Dynamic Typing

The Mason Inn and What Could Have Been

The Mason Inn Conference Center and Hotel is a conference facility and hotel on the George Mason University (GMU) campus in Fairfax, VA. The University built the center to host academic and industry conferences. A major goal of the University is to significantly increase research activity, and the Mason Inn Conference Center helps to accomplish this by facilitating the following activities:

Building relationships. Most academic networking occurs at conferences, and new research partners are often met there.
Increasing funding. Increased research activity will only occur if Mason faculty are able to get funding. It's difficult for Mason to win grant awards alone – the University is young and still proving itself.
Growing reputation. Collaboration with established universities is part of a strategy toward increasing our own research reputation and activity.

The Mason Inn helps to foster these important research goals because hosting conferences on campus permits more faculty and students to attend and thus increases the potential for research collaboration with other organizations. Quite simply: the Conference Center and Hotel is a significant resource to the Mason community that is just beginning to be realized.

Unfortunately the Mason Inn is scheduled to close this summer. After investing $50 million, the decision to close the facility came after three years of losing $2 million per year. The administration attributes the loss to underuse.
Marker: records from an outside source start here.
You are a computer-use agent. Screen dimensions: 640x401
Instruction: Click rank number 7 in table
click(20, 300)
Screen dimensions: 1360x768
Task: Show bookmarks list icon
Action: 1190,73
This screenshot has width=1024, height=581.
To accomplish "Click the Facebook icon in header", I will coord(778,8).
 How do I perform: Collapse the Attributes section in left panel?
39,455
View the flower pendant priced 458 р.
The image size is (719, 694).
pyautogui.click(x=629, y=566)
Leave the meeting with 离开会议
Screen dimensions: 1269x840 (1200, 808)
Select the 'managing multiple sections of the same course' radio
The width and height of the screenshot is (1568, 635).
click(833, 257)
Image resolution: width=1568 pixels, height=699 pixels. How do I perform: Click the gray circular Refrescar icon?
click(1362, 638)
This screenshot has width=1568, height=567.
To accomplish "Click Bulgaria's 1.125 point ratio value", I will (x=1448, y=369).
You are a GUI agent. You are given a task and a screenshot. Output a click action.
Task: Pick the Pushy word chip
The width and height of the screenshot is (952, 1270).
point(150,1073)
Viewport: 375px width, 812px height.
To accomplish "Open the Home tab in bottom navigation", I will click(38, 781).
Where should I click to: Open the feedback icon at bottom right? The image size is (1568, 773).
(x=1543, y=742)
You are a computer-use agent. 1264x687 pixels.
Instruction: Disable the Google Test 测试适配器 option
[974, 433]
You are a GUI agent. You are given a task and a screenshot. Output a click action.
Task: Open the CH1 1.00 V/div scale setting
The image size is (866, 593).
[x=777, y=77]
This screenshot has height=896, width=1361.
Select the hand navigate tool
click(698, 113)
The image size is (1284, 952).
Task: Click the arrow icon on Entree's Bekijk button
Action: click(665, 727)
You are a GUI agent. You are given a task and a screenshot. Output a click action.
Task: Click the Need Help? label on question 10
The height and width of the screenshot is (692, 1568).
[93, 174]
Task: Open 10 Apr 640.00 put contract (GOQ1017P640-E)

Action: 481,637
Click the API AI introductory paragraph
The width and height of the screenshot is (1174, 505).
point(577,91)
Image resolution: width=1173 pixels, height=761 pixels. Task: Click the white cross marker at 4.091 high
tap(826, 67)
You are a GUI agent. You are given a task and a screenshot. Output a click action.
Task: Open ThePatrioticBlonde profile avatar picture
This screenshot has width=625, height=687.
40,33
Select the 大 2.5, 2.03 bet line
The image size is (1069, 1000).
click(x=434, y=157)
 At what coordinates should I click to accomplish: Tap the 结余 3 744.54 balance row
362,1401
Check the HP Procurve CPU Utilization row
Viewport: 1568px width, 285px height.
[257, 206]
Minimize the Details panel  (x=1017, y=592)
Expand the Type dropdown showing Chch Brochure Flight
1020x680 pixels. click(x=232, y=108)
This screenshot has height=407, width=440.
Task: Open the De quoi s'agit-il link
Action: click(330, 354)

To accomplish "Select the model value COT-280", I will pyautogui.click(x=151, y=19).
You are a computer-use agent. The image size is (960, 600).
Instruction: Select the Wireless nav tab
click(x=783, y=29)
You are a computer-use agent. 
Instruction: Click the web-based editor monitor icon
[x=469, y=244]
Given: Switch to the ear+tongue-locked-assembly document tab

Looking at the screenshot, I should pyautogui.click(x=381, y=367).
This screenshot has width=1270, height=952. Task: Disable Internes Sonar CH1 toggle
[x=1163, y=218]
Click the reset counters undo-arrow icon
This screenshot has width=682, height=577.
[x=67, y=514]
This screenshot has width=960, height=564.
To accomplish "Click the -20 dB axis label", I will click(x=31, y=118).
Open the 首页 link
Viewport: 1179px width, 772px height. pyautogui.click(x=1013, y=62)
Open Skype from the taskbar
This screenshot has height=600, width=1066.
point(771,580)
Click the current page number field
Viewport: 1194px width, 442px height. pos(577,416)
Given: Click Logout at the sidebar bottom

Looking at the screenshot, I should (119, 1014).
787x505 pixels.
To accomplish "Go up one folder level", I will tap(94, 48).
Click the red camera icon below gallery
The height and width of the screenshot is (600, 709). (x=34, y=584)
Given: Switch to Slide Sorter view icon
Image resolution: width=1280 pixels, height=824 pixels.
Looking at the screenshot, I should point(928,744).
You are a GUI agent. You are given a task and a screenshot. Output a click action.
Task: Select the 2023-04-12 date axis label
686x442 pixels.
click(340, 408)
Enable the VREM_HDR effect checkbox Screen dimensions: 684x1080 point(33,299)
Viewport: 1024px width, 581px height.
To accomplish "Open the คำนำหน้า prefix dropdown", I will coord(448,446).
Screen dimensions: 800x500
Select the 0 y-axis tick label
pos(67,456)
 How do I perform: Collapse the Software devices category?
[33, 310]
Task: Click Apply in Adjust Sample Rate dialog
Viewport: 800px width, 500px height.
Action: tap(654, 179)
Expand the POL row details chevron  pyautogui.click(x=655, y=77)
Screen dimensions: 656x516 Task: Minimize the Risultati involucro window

What remains unknown is why this loss surprised the University administration. The Washington Business Journal [1] quoted J.J. Davis, senior vice president of GMU, last November as stating: "The location for an overnight traveler was not ideal. It's not off a major corridor. It was hard to bring people here when you're competing for business with facilities in D.C. and the like. The conference center's model was based on meetings that would fill the hotel's rooms, rent out all the conference space, and use the in-house catering." From the outset, the Conference Center and Hotel was built to provide a space that would facilitate research opportunities; as a new facility, such use requires marketing and outreach efforts to inform research communities about the facility as well as time to allow professional organizations schedule conferences there. Professional research conferences are often scheduled years in advance; therefore such an effort would require a time and marketing investment before these opportunities could be fulfilled.

This prompts a few questions. Was research done to understand how long it would take to win bids for conferences? Could the $2 million initial annual loss have been avoided? Even if the administration did not know the Conference Center and Hotel required continued investment, was there any attempt to innovate and attract new hotel customers?

The University recently announced a partnership with INTO, a for-profit international student recruitment corporation. Following that announcement the University administration shared plans to convert the Mason Inn into residential housing for INTO students. This is an opportunity to make the hotel profitable.

However, I suggest that there are some options that might not cause the Mason community to lose permanent access to this important resource. For example, instead of retrofitting the Mason Inn and losing the $50 million investment, the hotel could offer extended stay housing for INTO students. The University can adjust rates as needed to ensure INTO students have affordable housing while reducing the hotel loss. As GMU builds more dormitories and hosts more conferences the extended stay rooms in the hotel would be converted back to standard rooms.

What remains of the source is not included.